As loyal readers know, Democrats narrowly hold the Senate while Republicans have a very slim margin in the House of Representatives. Both chambers are up for grabs in next year’s election.


One indicator of how confident incumbent lawmakers feel about their party’s chance to hold one or both chambers of Congress is the volume of retirements from Congress. The more certain a lawmaker feels their party will be in the majority after the next election cycle, the more likely they are to run for office again.


Of course, confidence is not the only reason a lawmaker chooses to stay or go, but it is a factor. In 2009, American Prospect writer Tim Fernholz noted 20 Democrats retired from the lower chamber of Congress because it was looking like Republicans might run away with control of the U.S. House. In 2008, 28 GOP House members opted to retire instead of watching the Democrats expand their majority.


Using this metric as an indicator, it seems Democrats are in a bit of trouble. Fourteen Democrats in the U.S. House of Representatives already have said they will not run for reelection in 2024. That number compares to just 5 Republican House members. In the Senate, 4 Democrats and 2 Republicans are not running for another term.
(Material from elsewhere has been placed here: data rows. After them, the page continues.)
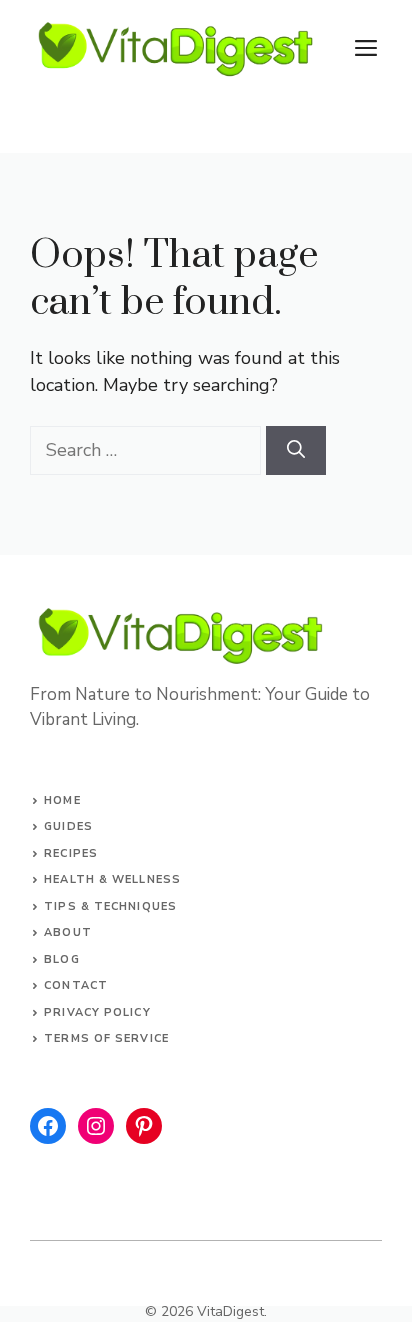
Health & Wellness (112, 879)
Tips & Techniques (110, 906)
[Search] (296, 450)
Two other early indicators of which party may win control of the House and Senate are the generic congressional ballot and voters’ general enthusiasm about voting. A generic congressional ballot survey simply asks potential voters whether they would rather vote for a Democrat or a Republican for the U.S. House. There is no specific person or candidate tied to the question.


FiveThirtyEight is tracking this metric, and, at this point, the results are all over the place. In the six latest generic congressional ballot polls, Democrats come out ahead in 3 and Republicans also win in 3.
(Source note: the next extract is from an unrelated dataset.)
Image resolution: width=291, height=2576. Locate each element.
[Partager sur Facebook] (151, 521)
And what about voter enthusiasm? We have not yet seen many polls gauging this question, which simply asks a potential voter whether they are excited or eager to vote. Here is what a recent NBC News survey found, however:

  • In general, about two-thirds of Americans (68 percent) are eager to vote;

  • Republicans are more excited (75 percent) than Democrats (68 percent) to vote;

  • Older Americans (87 percent of those 65 and older) are more eager than younger Americans (38 percent of voters aged 18 to 34) to vote; and

  • Minority voters (53 percent of Black voters and 51 percent of Latino voters) are less excited to go to the polls than white voters (73 percent).


NBC News said, “Yes, it’s still early in the cycle. … But the current election-interest percentages for young voters, Black voters and Latino voters are all down from what our poll showed at similar points in the 2008, 2012, 2016 and (especially) 2020 cycles.”


In other words: Enthusiasm is down from previous elections when Democrats did well, especially with demographics that generally tend to vote more heavily for Democratic candidates.


But, as NBC noted, it’s still early days. So, do any of these surveys really matter?


How Reliable Are Early Polls?

Polling one year before an election should be taken with a grain of salt. As we have seen in just the past few weeks — and as we certainly saw in March 2020 — global crises can emerge that can have a significant effect on the election.


But that does not mean these polls are meaningless. Here is what an NBC News analysis found in November 2019:

  • Joe Biden, Sen. Elizabeth Warren (D-Mass.), Sen. Bernie Sanders (I-Vt.), then-Sen. Kamala Harris, (D-Calif.), and Pete Buttigieg all held comfortable leads over then-President Trump in hypothetical 2020 matchups;

  • Biden did the best against President Trump, beating him by an average of 10 points in early polls; and

  • Polling averages in the individual states most likely to determine who would win the electoral college favored Democrats.


Joe Biden ended up winning both the electoral college and the popular vote, but the popular vote margin was only 4.4 percent compared to the 10-percentage point advantage he had over Donald Trump in an analysis of November 2019 polls.


All to say: the race for the White House is still very much up for grabs. And, regardless of who is ahead, polling, whether now or next November, “should never drive whether you turn out or who you vote for,” says political analyst Josh Douglas.


But expect both parties to try to drive up voter enthusiasm over the next 12 months.